ECMO Saves Life of NJ Missionary with Acute Respiratory Distress Syndrome

When Pamela Abma traveled to Uganda in April 2010 on a missionary trip, she took all the proper medical steps to avoid illness. A healthy, fit, 47-year-old from NJ, she received the requisite immunizations and took her antimalarial medications. While in Uganda, Pam took care to retreat under mosquito netting before the onset of dark and to use bug spray to prevent malaria-bearing mosquito bites. She drank only bottled water to avoid the intestinal parasites present in the local water supply. She had a fantastic, rewarding experience, working with other missionaries and local residents to help develop a source of clean water and lay the groundwork for a health clinic.

Pam returned to her northern New Jersey home April 15, and for six weeks, had no signs of the illness that would soon change her life. She rode with her local ambulance corps, of which she is a member, in the Memorial Day parade in her town. That night, she recalls, a fever took hold. Three more nights of fever followed, leading her to the emergency department at Valley Hospital in Ridgewood, New Jersey. “I kept telling the emergency room (ER) doctor that I had been in Africa, and finally he agreed to test me for malaria,” says Pam. The test was positive, and Pam was sent home with medications and the expectation that she would feel worse before she felt better.

But the ER doctor’s prediction could not anticipate what would follow: a rare, severe response sent Pam into a rapid downward spiral. Violent vomiting gave way to difficulty breathing, and within two days, Pam developed Acute Respiratory Distress Syndrome, or ARDS. Back in the hospital, she was sedated, intubated, and placed on a mechanical ventilator. She does not remember anything after that day.

With her lungs unable to send enough oxygenated blood through her body, her physician, Steven Jacoby, MD, contacted Daniel Brodie, MD at NewYork-Presbyterian Hospital/Columbia University Medical Center. Paramedics came from the hospital to transport Pam to the Medical Intensive Care Unit, and immediately placed her on extracorporeal membrane oxygenation, or ECMO. “Pam was very fortunate that Dr. Jacoby made that call when he did,” says Dr. Brodie. “He used great clinical judgment, and if he had not gotten in touch with us so quickly, it may have been too late.”

ECMO machines are used to help patients with ARDS by taking over the work of the lungs, which then allows the lungs to rest and recover. Unlike a ventilator, which forces air into the lungs and can cause lung injury, ECMO works similarly to a dialysis machine in that it removes the blood from the body, treats it externally in this case removes carbon dioxide and infuses oxygen, and then returns it to the body. During this version of ECMO, the blood is removed and returned through a catheter in the jugular vein. While Pam was on ECMO, she was in a drug-induced coma so that the tubing would not move and compromise her oxygen levels. Signs of progress were monitored by X-rays of her chest that were performed each day and by how her lungs interacted with the mechanical ventilator.

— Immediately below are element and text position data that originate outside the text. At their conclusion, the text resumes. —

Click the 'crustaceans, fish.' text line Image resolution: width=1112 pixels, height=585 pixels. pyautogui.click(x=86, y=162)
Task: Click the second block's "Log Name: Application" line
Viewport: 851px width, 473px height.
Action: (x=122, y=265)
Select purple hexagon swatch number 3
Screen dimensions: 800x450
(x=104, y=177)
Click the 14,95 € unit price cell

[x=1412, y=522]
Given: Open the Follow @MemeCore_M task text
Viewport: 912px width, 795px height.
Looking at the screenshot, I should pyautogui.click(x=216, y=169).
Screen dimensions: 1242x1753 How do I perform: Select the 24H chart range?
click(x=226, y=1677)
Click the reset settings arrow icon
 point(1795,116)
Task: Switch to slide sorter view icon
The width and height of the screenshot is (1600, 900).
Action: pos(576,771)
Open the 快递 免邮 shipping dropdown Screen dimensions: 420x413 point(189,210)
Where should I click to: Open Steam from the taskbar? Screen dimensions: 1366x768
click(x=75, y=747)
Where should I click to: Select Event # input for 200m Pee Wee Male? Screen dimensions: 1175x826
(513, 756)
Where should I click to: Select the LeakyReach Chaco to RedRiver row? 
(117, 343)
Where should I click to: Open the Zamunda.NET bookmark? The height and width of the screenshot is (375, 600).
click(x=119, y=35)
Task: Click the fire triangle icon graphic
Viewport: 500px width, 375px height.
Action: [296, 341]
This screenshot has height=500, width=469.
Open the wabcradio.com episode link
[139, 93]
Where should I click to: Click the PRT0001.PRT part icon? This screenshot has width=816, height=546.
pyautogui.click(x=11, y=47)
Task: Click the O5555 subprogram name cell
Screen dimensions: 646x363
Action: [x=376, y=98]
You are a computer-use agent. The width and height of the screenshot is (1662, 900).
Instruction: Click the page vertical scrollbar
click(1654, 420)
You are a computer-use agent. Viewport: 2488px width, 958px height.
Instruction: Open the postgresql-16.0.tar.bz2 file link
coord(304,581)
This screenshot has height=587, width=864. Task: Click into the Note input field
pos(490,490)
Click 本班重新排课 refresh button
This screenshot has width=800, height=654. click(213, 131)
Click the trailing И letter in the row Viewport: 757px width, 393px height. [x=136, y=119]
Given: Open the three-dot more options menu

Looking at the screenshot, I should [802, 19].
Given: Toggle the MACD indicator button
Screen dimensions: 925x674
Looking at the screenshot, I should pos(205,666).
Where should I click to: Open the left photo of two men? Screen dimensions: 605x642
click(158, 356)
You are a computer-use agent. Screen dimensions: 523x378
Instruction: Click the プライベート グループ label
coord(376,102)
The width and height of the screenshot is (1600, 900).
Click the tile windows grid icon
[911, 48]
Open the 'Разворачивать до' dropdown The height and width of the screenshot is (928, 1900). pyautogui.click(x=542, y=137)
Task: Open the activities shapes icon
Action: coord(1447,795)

Pam’s doctors warned her husband and three children that there was no guarantee that the use of ECMO would be successful. They did not know if she might sustain brain or organ damage. “The doctors only began seeing small signs of improvement during my seventh day on ECMO,” Pam says. By day nine, enough fluid had drained and her lungs had regained enough function that she could be taken off ECMO. But after being in a coma for as long as she had been, she could not be awakened quickly – it took yet another eight or nine days to wean her off sedation and to start reintroducing sensory stimulation. When she woke up, Pam could not speak as she still had a tracheotomy, she was very confused, and had no strength to write. “My arms and legs felt like rubber. I couldn’t eat, but could only drink thick fluids.” She had lost 20 pounds.

“Pam’s reaction was highly unusual,” Dr. Brodie explains. “Her form of malaria, vivax malaria, is typically not the most serious. But a small number of patients with vivax malaria may develop ARDS, and her case was extreme. She was very close to death.” The team’s use of ECMO to sustain Pam was the first known time it had been used for a patient with malaria. This application of ECMO was available at NYP/Columbia because he and Matthew Bacchetta, MD, Director of the Adult ECMO Program, had already developed a specialized program to treat adult patients with ARDS.

Today Pam considers herself fully recovered, with the exception of continuing joint pain. She credits the expertise and caring of her doctors, prayers from her family and community, and God in helping her to recover. Having missed her daughter Joy’s high school prom and graduation in May, she was thrilled to be able to walk down the aisle and dance with her son, Jimmy, at his wedding in August.

Pam Abma serves on the Board of Directors of Touch the World Ministries, which works with orphans and young adults traumatized by the civil war in Uganda. Her trip helped to establish a source of clean water and a health clinic for the community of Adak, Uganda.